Unlike his view of M68, Mr. Mallas and I saw remarkably similar vistas of the Great Cluster. In fact, I was gobsmacked at how nearly identical our drawings are. He did top me in that—if I am interpreting his description correctly—he got a hint of the famous Propeller dark lanes, while I didn’t see the feature at all in the MCT and could barely make itout in the 16-inch Newtonian scope next door.

M92, Hercules “other” globular cluster, is nice too. In its own way, this Class IV, magnitude 6.5, 14’ diameter ball of suns is every bit as good as M13. The grainy, partially resolved core looks square at 170x. The outer region is round and is populated by hordes of stars, some of which hold steady with direct vision, some of which tend to wink in and out, and some of which require averted vision to show themselves at all.

I came roaring back with M92, picking out, judging by our sketches, quite a few more stars than Mallas did. This is one of his globs with a weird core, too. His drawing depicts an odd, strongly elongated center for the cluster, looking a little like M83’s bar. While he calls the outer regions of M92, “star-studded,” his drawing doesn’t show many there.

After finishing the three groups of Album objects, I still had a few minutes to go before midnight, my usual Rod-turns-into-a-pumpkin time. I took a look at Charity’s corrector plate, and finding it had begun to accumulate dew—I really need to get a heater strip for her—I cleared it with my 12vdc hairdryer-cum-dew-zapper. When I was done, I noticed Centaurus was near culmination. To Omega Centauri (NGC 5139) and Centaurus A (NGC 5128) we went.
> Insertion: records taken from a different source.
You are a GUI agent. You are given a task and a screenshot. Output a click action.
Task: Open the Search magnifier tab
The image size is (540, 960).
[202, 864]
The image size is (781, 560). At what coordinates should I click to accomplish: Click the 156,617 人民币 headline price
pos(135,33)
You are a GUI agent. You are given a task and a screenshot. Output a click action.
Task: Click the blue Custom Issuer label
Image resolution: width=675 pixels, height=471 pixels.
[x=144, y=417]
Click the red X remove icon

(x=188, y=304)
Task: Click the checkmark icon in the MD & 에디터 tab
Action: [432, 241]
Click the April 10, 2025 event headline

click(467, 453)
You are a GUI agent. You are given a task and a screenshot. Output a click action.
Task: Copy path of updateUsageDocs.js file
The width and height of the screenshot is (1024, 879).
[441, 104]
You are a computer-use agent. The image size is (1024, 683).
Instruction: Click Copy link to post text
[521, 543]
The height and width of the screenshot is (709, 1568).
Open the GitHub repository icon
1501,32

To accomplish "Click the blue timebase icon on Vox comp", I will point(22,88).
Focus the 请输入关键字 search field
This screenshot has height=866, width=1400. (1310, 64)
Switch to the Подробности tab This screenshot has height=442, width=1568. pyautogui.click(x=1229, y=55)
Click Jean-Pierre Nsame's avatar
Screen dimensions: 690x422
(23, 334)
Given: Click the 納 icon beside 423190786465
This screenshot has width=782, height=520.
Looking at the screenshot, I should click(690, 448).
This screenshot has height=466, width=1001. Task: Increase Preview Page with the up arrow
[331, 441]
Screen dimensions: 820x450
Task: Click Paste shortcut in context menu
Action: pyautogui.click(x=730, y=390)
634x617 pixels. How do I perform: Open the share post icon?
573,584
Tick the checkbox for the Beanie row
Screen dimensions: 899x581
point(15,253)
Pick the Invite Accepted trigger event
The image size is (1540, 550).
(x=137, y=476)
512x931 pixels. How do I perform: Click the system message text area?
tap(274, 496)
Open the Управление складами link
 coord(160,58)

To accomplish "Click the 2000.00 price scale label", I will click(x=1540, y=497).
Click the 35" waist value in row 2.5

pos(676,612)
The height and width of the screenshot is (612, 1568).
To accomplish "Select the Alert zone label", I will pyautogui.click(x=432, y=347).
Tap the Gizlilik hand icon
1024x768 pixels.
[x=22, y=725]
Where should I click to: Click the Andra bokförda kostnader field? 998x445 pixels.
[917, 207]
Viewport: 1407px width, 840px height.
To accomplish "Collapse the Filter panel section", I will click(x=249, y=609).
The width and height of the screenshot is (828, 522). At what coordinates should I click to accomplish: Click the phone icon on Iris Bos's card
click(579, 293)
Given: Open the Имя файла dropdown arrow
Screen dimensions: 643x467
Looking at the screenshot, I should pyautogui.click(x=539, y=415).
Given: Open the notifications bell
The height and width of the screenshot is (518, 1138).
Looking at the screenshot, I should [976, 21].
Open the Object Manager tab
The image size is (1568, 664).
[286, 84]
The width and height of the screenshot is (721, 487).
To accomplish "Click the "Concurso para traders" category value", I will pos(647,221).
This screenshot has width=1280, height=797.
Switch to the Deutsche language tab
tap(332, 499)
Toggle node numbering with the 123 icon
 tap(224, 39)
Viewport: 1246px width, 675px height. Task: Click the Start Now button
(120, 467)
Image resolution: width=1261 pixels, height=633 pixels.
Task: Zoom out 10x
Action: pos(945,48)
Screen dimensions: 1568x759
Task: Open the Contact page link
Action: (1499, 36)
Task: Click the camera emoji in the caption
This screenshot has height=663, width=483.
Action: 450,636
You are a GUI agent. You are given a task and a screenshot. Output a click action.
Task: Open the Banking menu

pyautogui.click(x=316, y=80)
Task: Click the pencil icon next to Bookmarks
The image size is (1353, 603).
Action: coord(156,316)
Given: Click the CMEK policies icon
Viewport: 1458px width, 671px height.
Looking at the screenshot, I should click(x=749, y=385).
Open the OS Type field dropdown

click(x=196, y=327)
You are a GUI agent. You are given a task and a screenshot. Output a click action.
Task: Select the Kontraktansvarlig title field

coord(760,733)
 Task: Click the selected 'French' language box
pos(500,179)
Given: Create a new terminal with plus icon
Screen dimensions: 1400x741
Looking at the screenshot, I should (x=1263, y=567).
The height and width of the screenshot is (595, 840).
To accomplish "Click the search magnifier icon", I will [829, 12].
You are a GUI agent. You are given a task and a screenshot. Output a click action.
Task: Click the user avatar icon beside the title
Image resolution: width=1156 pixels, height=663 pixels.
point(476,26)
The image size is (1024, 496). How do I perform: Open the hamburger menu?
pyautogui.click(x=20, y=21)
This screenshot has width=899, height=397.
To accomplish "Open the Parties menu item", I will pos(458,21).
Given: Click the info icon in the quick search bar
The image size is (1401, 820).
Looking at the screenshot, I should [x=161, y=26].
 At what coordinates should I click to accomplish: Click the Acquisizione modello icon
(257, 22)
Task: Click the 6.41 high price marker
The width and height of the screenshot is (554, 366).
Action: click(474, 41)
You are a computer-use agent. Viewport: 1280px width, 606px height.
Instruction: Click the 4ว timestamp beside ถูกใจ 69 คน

The two far southern marvels were low, of course, even at our 30-degree north latitude, and it was hazy. Monstrous Omega didn’t look that great even in a nearby 16-inch Newtonian. Nevertheless, I was seeing more of it than I thought I would with a cotton-picking five-inch MCT. Centaurus A, which was strangely invisible in the 16-inch Dobsonian, was at least a fuzz-patch in the Mak.

Maybe those hours of straining for details in the seven Messiers had helped. It also helped that seeing was steady all night long, with Charity showing most of the detail in Saturn that the 16-incher revealed. I was particularly taken by the contrasting colors of the disk and the ring and of different parts of the ring. The sixth planet was satisfyingly sharp in Miss Valentine, even when I bumped her power up to over 300x.

One more before throwing the Big Switch? How about an off-the-beaten-path Messier, M40? As you may know, M40 is not a deep sky object per se, but an optical double star, Winnecke 4. While Messier believed these stars might be involved with nebulosity based on an observation by Hevelius, he never saw any there himself, and it is clear today there is no nebulosity to be seen. Good, old Chuck put the two stars in the number 40 spot on his M list anyway. M40 is a pretty pair of yellowish stars, and I enjoyed showing them to the folks who’d never seen this most obscure M.

To put it simply, it was a real fun night. I had a great time looking at—really looking at—some old favorites. My telescope cooperated. Everybody else’s scope cooperated—we had a nice turnout with six observers on the field. When will I tackle more of the Album? When the need for bright and pretty fuzzies is on me and Charity has been complaining she’s hungry for photons, we’ll be out there again with the beloved Messiers.